Aim of the exercise:
Answer these questions about the news report on cancer and random DNA copying errors:
(a) What share of the mutations that occur in various forms of cancer stem from random copying errors?
(b) In which journal did the researchers report their findings?
(c) What was Dr. Bert Vogelstein's role in the study?
(Excerpted passage Opens)
WASHINGTON — Cancer patients often wonder “why me?” Does their tumor run in the family? Did they try hard enough to avoid risks such as smoking, too much sun or a bad diet?

Lifestyle and heredity get the most blame, but new research suggests random chance plays a bigger role than people realize: Healthy cells naturally make mistakes when they multiply, unavoidable typos in DNA that can leave new cells carrying cancer-prone genetic mutations.

How big? About two-thirds of the mutations that occur in various forms of cancer stem from those random copying errors, researchers at Johns Hopkins University reported Thursday in the journal Science.

That doesn’t mean most cases of cancer are caused solely by “bad luck.” It takes multiple mutations to turn cells into tumors – and a lot of cancer is preventable, the Hopkins team stressed, if people take proven protective steps.

Thursday’s report is an estimate, based on a math model, that is sure to be hotly debated by scientists who say those unavoidable mistakes of nature play a much smaller role.

But whatever the ultimate number, the research offers a peek at how cancer may begin.

And it should help with the “why me” question from people who have “done everything we know can be done to prevent cancer but they still get it,” said Hopkins’ Dr. Bert Vogelstein, a pioneer in cancer genetics who co-authored the study. “They need to understand that these cancers would have occurred no matter what they did.”
(Excerpted passage Closes)
(Extracted data Opens)
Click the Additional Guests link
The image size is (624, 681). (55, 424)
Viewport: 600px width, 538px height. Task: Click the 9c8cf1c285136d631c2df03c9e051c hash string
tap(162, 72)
(Extracted data Closes)
(Extracted data Opens)
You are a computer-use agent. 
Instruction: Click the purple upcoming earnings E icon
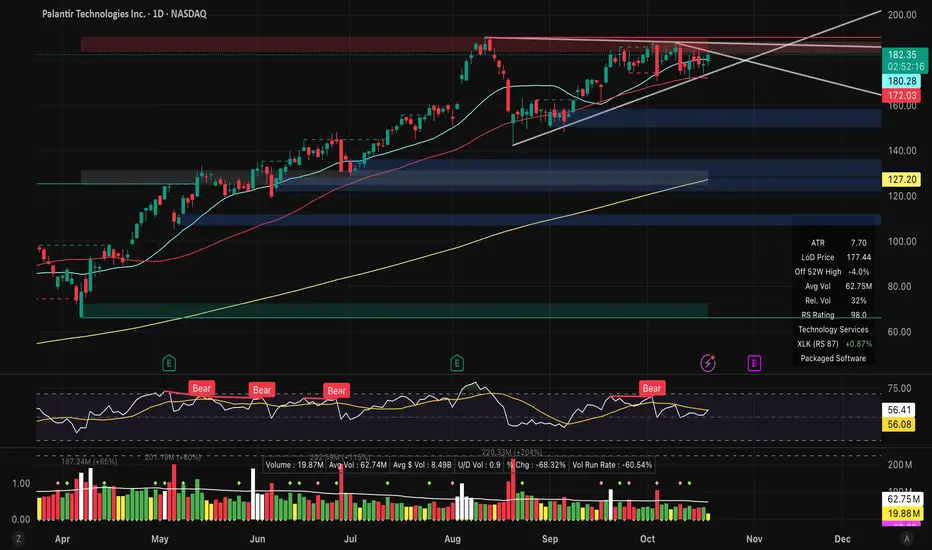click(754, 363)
(Extracted data Closes)
(Extracted data Opens)
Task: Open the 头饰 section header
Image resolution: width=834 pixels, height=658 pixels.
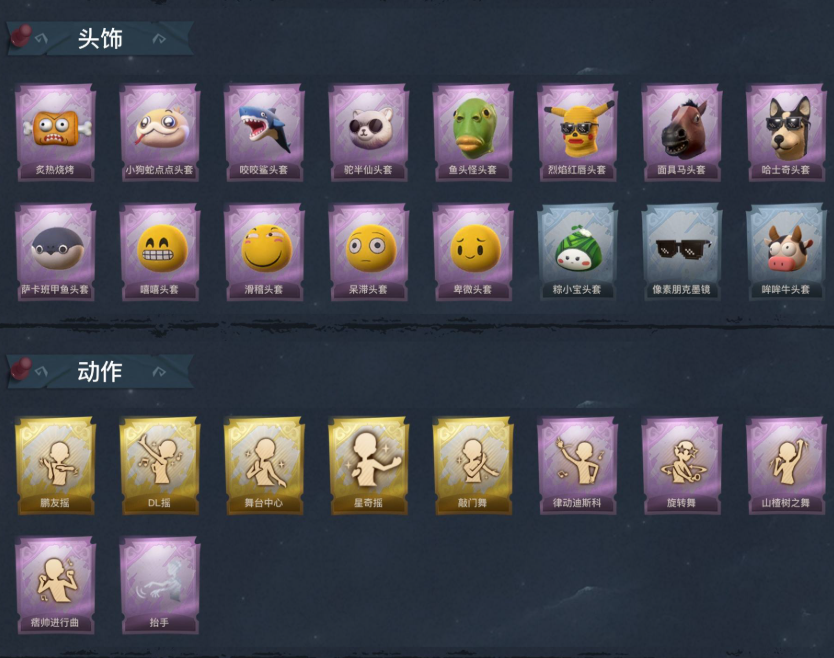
(Extracted data Closes)
Worked solution:
(a) About two-thirds.
(b) Science.
(c) He co-authored it.